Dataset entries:
##############################

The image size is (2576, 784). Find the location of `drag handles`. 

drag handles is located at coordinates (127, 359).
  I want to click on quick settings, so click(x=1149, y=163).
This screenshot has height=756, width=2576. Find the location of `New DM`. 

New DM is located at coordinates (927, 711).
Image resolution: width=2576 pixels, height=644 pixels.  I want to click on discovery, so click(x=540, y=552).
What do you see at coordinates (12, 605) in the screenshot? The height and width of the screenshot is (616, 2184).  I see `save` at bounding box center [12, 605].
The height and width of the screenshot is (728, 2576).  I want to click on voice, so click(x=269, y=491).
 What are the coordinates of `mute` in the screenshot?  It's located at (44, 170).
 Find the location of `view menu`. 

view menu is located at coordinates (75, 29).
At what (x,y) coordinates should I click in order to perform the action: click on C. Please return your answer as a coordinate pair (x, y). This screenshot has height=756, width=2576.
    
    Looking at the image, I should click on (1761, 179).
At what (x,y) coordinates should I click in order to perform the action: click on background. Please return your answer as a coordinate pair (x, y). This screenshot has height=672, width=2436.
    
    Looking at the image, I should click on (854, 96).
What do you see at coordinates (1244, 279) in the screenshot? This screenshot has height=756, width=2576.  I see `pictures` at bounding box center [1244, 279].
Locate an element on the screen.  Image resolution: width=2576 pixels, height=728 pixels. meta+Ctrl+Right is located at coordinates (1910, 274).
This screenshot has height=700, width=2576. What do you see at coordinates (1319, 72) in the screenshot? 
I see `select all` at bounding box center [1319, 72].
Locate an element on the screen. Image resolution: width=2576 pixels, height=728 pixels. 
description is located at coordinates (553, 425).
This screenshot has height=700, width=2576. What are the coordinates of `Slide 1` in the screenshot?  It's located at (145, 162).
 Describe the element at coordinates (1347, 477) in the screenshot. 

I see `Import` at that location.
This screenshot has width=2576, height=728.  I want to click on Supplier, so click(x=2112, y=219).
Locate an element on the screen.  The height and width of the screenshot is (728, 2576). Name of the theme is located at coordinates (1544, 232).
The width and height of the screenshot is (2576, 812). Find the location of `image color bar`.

##############################

### SHORT PROBLEM
Reproduce every one of the records above word for word, keeping each line as it stands.

### ANSWER TO THIS TASK
The image size is (2576, 784). Find the location of `drag handles`. 

drag handles is located at coordinates (127, 359).
  I want to click on quick settings, so click(x=1149, y=163).
This screenshot has height=756, width=2576. Find the location of `New DM`. 

New DM is located at coordinates (927, 711).
Image resolution: width=2576 pixels, height=644 pixels.  I want to click on discovery, so click(x=540, y=552).
What do you see at coordinates (12, 605) in the screenshot? The height and width of the screenshot is (616, 2184).  I see `save` at bounding box center [12, 605].
The height and width of the screenshot is (728, 2576).  I want to click on voice, so click(x=269, y=491).
 What are the coordinates of `mute` in the screenshot?  It's located at (44, 170).
 Find the location of `view menu`. 

view menu is located at coordinates (75, 29).
At what (x,y) coordinates should I click in order to perform the action: click on C. Please return your answer as a coordinate pair (x, y). This screenshot has height=756, width=2576.
    
    Looking at the image, I should click on (1761, 179).
At what (x,y) coordinates should I click in order to perform the action: click on background. Please return your answer as a coordinate pair (x, y). This screenshot has height=672, width=2436.
    
    Looking at the image, I should click on (854, 96).
What do you see at coordinates (1244, 279) in the screenshot? This screenshot has height=756, width=2576.  I see `pictures` at bounding box center [1244, 279].
Locate an element on the screen.  Image resolution: width=2576 pixels, height=728 pixels. meta+Ctrl+Right is located at coordinates (1910, 274).
This screenshot has height=700, width=2576. What do you see at coordinates (1319, 72) in the screenshot? 
I see `select all` at bounding box center [1319, 72].
Locate an element on the screen. Image resolution: width=2576 pixels, height=728 pixels. 
description is located at coordinates (553, 425).
This screenshot has height=700, width=2576. What are the coordinates of `Slide 1` in the screenshot?  It's located at (145, 162).
 Describe the element at coordinates (1347, 477) in the screenshot. 

I see `Import` at that location.
This screenshot has width=2576, height=728.  I want to click on Supplier, so click(x=2112, y=219).
Locate an element on the screen.  The height and width of the screenshot is (728, 2576). Name of the theme is located at coordinates (1544, 232).
The width and height of the screenshot is (2576, 812). Find the location of `image color bar`.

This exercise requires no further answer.